Antonio Gramsci, nous cahiers de prison (notamment dans le Cahier 13), a développé le concept de crise organique pour analyser les situations de pouvoir et la structure des partis dans les périodes critiques. Dépassant les lectures économistes de la crise de 1929, Antonio Gramsci a souligné la relative autonomie du politique. Le parlementarisme moderne comporte toujours des éléments césaristes, qui s'amplifient en période de crise. La reconstitution du Centrão n'est pas accidentelle, mais le résultat d'une planification stratégique.

Les réformes électorales de 2015, menées sous la direction d'Eduardo Cunha, ont réduit la durée de la campagne électorale de 90 à 45 jours et modifié la répartition du temps d'antenne. La Cour suprême fédérale a, quant à elle, restreint le financement aux particuliers (limité à 10 % des revenus déclarés) et aux fonds des partis. Ces changements, ainsi que la fin des coalitions proportionnelles et de la clause de blocage (PEC 2017), ont été consolidés lors des élections suivantes, renforçant les forces politiques traditionnelles.

Rodrigo Maia a maintenu ce mécanisme pour soutenir Michel Temer. Avec Arthur Lira à la présidence de la Chambre des députés (2021-2024), le bloc parlementaire majoritaire a atteint son apogée. La résolution 84/19, en limitant les obstructions et en accélérant les procédures, a réduit les instruments de l'opposition. Après l'échec de sa tentative de créer une base parlementaire centrée sur les « bancs thématiques » (la Bible, le bœuf et les balles), Bolsonaro, au lieu des partis (un résidu droitier du bon sens « antipolitique » créé en 2013 et repris dans Lava-Jato), a cédé le contrôle budgétaire à Arthur Lira, créant notamment le « budget secret » et les « amendements Pix ».

Ce semi-parlementarisme informel constituait en réalité un césarisme néolibéral, piloté successivement par Arthur Lira et Hugo Motta.
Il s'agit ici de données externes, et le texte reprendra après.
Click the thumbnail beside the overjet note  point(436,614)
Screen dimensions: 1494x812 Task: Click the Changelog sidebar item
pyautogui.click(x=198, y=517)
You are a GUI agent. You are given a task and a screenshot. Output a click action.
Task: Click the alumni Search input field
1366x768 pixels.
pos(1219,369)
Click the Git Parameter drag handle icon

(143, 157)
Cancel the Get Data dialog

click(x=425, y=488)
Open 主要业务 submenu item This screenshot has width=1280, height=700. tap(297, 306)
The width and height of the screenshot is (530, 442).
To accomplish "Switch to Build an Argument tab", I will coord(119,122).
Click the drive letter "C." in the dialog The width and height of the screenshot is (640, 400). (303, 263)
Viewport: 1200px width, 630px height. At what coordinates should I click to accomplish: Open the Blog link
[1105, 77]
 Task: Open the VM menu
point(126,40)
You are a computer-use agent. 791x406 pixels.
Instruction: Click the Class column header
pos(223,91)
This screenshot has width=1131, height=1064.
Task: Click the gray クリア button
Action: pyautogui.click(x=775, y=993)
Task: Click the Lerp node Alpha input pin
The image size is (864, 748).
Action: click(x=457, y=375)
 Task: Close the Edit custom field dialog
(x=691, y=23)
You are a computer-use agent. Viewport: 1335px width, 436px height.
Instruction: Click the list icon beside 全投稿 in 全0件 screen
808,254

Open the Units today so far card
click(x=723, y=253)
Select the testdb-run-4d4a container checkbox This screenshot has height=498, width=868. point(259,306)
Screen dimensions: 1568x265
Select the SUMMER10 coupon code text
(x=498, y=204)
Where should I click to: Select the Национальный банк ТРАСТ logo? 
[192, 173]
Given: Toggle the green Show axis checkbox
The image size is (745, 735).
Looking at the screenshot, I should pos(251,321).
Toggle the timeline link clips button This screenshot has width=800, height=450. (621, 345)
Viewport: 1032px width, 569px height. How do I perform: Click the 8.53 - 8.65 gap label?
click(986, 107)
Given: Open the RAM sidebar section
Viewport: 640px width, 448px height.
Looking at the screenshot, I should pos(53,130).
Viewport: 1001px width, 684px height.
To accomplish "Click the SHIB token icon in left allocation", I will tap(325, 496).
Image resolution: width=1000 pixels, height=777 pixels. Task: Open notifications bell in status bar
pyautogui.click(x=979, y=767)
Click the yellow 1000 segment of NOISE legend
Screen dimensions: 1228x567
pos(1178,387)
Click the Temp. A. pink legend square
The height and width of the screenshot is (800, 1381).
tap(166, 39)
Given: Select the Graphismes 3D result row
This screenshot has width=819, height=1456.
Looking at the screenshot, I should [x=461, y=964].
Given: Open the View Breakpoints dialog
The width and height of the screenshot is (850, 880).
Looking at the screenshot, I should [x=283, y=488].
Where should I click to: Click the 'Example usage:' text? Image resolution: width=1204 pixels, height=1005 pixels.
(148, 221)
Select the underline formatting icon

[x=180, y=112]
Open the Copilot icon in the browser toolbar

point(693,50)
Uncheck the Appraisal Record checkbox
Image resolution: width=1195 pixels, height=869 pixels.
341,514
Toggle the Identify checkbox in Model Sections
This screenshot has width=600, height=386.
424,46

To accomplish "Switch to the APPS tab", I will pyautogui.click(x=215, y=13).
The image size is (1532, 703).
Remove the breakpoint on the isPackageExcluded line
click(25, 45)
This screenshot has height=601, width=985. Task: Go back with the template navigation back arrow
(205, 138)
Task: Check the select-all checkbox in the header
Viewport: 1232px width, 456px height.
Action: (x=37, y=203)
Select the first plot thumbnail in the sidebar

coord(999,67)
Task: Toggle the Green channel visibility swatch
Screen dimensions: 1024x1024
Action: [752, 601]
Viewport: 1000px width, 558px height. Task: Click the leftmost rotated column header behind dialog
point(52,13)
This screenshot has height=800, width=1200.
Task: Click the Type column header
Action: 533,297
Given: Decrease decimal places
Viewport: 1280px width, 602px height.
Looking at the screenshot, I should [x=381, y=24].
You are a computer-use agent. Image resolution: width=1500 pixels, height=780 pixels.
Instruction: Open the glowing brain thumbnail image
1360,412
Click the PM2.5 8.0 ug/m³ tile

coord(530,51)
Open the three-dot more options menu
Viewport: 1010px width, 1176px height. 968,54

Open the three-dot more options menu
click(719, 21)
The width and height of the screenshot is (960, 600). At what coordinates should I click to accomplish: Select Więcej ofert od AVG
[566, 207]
Qualifié tour à tour de « députadocratie » ou de parlement de « 513 entrepreneurs autonomes », ce régime exige, selon les termes du marquis de Sade, quelqu'un, un président parlementaire (césariste) parmi ses pairs, un chef qui se dresse plus haut que les autres membres du troupeau parlementaire, pour « mettre de l'ordre dans l'orgie ».

Le gouvernement Lula 3 a maintenu un équilibre précaire jusqu'en 2025, avec des à-coups et le coût d'une défaite électorale en 2024, en abandonnant des places de choix dans l'appareil exécutif et la part de 51 milliards d'amendements parlementaires dans le budget pour préserver une gouvernabilité mitigée.

La rupture de cet accord fragile, dont la « pointe de l’iceberg » était la question de l’IOF (comme le souligne l’éditorial) Folha de S. Paul le 1/7/25, dont je suis en désaccord avec le contenu, mais je suis d'accord avec la métaphore évidente du titre), exige du gouvernement au moins trois mouvements liés pour reprendre des forces et être compétitifs aux élections de l'année prochaine : regagner le soutien social majoritaire, informer la population sur les injustices du système fiscal brésilien et élargir son récit sur les réseaux sociaux, qui peuvent être des atouts pour un retour des mobilisations de rue.

En d’autres termes, et je termine ici ce court article, de faire la « grande politique » des idées fortes et des projets de société et pas seulement la « petite politique » de la négociation froide et de la conciliation.

*Jaldes Méneses est professeur titulaire au département d'histoire de l'Université fédérale de Paraíba (UFPB).